First of all, could you tell us in detail the pilot project you’re working on?
The pilot project is an initiative by the United Nations Environment Programme Finance Initiative (Unep Fi) Principles for Insurance (Psi) on developing sound methodologies and piloting a climate risk assessment approach for insurance companies. PwC is supporting a group of leading insurers and reinsurers from across the globe, which are collaborating to explore and pilot methodologies that insurers can use towards implementing the recommendations of the FSB’s Task Force on Climate-related Financial Disclosure.
What’s the overall aim?
The pilot project aims to contribute to the development of consistent and transparent analytical approaches that can be used to identify, assess and disclose climate change-related risks and opportunities in insurance portfolios in a forward-looking, scenario-based manner. This PSI-TCFD pilot project focuses on the assessment of climate change-related physical, transition and litigation risks in the insurance context.
In what areas PwC is supporting the project?

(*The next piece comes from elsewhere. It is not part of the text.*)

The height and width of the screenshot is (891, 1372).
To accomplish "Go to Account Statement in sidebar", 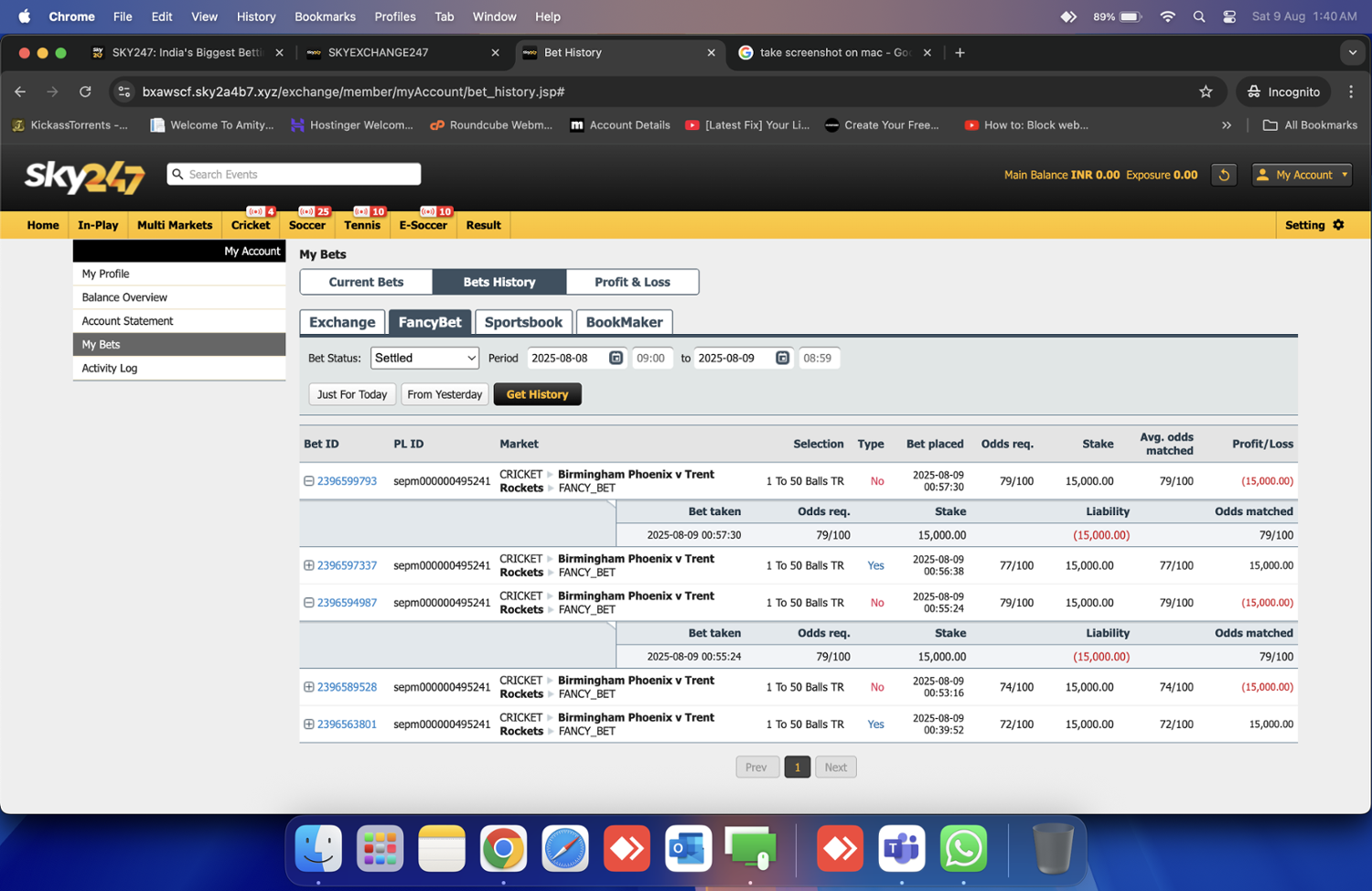I will click(x=127, y=321).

Leveraging on our experience and strong network, PwC is supporting the pilot group in the role of advisor on developing the analytical tools and frameworks to test innovative approaches to climate risk analysis. Our support includes advising on the selection of relevant climate scenarios and definition of project priorities, consultancy for the development of heat maps, description of cause and effect mechanisms.
From a legal perspective, how could be defined the “climate risk”?
Climate risk can be defined as any event related to climate change that, if it occurs, may potentially have a considerable material impact on the value of an asset, financial return and results or reputational damage. It is considered as part of the broader ESG risk or sustainability risk, which consists of other environmental risks (such as biodiversity risk), social and governance risks. As climate risk can have significant implications for the financial industry, it needs to be identified, assessed, managed, monitored and reported accordingly.
What are the key indicators to identify the climate risks?
Climate risks can take the form of physical, transitional and litigation risks. Moreover, climate risks materialize as one of the established risk types within the financial risk management framework such as market risk, insurance risk or credit risk. Identifying climate risks is key to ensure its proper management and pricing. Key factors to consider for the identification of climate risks include assessing risk materiality, analysing possibly impacted locations and jurisdictions, defining different time horizons and modelling performance under scientifically based future scenarios.
And in what areas do the risks apply?
Climate risks have significant implications for a variety of areas and sectors and can potentially materialize to substantial financial losses. Certain real economy sectors such as energy and agriculture are especially exposed to climate risk. The insurance sector will also be directly and indirectly impacted by climate risks, for example within the underwriting business, but also on corporate level such as through its own disclosures and duties towards investors.
Why do you think sustainability is gaining more and more attention of insurance companies?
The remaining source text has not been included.